● **Problem description**:
Rewrite the data from the start up to and including the line with "center [1106, 143].", replacing "Image resolution" with "Display size" and leaving everything else unchanged.

● **Data lines**:
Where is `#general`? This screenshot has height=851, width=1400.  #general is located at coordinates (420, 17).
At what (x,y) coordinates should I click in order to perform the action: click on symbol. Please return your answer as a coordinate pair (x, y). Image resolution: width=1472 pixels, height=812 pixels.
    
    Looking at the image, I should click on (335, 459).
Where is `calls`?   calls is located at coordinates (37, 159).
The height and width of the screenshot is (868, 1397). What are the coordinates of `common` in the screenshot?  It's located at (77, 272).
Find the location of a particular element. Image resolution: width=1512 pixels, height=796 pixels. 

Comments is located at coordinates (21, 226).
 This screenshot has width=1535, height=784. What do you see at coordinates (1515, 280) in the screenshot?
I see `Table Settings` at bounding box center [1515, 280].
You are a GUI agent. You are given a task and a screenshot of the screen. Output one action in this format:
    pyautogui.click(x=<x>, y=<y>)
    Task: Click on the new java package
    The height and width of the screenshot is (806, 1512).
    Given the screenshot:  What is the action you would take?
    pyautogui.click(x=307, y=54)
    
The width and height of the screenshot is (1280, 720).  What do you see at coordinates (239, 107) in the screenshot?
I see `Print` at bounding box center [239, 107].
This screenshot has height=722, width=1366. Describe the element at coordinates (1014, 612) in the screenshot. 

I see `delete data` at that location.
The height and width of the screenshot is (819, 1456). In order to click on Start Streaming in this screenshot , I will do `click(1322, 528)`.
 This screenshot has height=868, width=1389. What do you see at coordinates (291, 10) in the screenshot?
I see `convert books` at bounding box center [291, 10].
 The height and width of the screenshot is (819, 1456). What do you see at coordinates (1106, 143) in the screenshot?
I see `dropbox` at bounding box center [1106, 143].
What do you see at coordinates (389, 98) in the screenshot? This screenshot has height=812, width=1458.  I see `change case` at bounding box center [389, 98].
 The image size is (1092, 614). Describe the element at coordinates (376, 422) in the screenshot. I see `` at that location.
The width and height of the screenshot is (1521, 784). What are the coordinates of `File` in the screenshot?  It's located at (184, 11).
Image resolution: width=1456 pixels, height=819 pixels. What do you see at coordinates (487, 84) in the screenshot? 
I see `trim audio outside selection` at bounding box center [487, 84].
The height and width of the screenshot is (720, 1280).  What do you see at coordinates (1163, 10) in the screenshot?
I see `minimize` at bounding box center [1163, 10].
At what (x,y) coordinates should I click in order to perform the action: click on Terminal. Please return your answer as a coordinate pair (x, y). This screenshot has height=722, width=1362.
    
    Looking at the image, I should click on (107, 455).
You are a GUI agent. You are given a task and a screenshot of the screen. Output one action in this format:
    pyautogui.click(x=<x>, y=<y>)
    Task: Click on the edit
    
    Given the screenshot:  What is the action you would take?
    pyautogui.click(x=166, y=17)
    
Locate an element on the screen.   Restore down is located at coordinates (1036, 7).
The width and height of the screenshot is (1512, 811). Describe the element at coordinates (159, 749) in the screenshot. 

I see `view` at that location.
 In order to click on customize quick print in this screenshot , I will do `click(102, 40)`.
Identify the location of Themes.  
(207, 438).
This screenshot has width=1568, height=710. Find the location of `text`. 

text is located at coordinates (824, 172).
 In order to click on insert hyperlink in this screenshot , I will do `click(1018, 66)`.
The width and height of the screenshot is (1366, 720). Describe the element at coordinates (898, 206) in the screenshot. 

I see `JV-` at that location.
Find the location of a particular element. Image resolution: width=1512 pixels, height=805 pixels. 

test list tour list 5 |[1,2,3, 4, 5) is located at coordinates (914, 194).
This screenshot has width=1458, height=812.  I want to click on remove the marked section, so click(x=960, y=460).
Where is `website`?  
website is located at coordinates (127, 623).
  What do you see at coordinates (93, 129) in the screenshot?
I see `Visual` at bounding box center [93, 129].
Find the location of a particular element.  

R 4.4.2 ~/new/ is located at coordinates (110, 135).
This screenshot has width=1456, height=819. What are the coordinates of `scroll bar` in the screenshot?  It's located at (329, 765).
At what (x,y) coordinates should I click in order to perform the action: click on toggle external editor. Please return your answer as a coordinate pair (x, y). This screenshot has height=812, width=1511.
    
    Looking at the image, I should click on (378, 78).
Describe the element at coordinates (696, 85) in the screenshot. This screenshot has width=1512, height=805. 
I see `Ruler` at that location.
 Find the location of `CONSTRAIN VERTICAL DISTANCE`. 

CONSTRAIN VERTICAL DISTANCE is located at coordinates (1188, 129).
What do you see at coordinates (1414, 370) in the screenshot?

● **Result for this exercise**:
Where is `#general`? This screenshot has height=851, width=1400.  #general is located at coordinates (420, 17).
At what (x,y) coordinates should I click in order to perform the action: click on symbol. Please return your answer as a coordinate pair (x, y). Display size: width=1472 pixels, height=812 pixels.
    
    Looking at the image, I should click on (335, 459).
Where is `calls`?   calls is located at coordinates (37, 159).
The height and width of the screenshot is (868, 1397). What are the coordinates of `common` in the screenshot?  It's located at (77, 272).
Find the location of a particular element. Display size: width=1512 pixels, height=796 pixels. 

Comments is located at coordinates (21, 226).
 This screenshot has width=1535, height=784. What do you see at coordinates (1515, 280) in the screenshot?
I see `Table Settings` at bounding box center [1515, 280].
You are a GUI agent. You are given a task and a screenshot of the screen. Output one action in this format:
    pyautogui.click(x=<x>, y=<y>)
    Task: Click on the new java package
    The height and width of the screenshot is (806, 1512).
    Given the screenshot:  What is the action you would take?
    pyautogui.click(x=307, y=54)
    
The width and height of the screenshot is (1280, 720).  What do you see at coordinates (239, 107) in the screenshot?
I see `Print` at bounding box center [239, 107].
This screenshot has height=722, width=1366. Describe the element at coordinates (1014, 612) in the screenshot. 

I see `delete data` at that location.
The height and width of the screenshot is (819, 1456). In order to click on Start Streaming in this screenshot , I will do `click(1322, 528)`.
 This screenshot has height=868, width=1389. What do you see at coordinates (291, 10) in the screenshot?
I see `convert books` at bounding box center [291, 10].
 The height and width of the screenshot is (819, 1456). What do you see at coordinates (1106, 143) in the screenshot?
I see `dropbox` at bounding box center [1106, 143].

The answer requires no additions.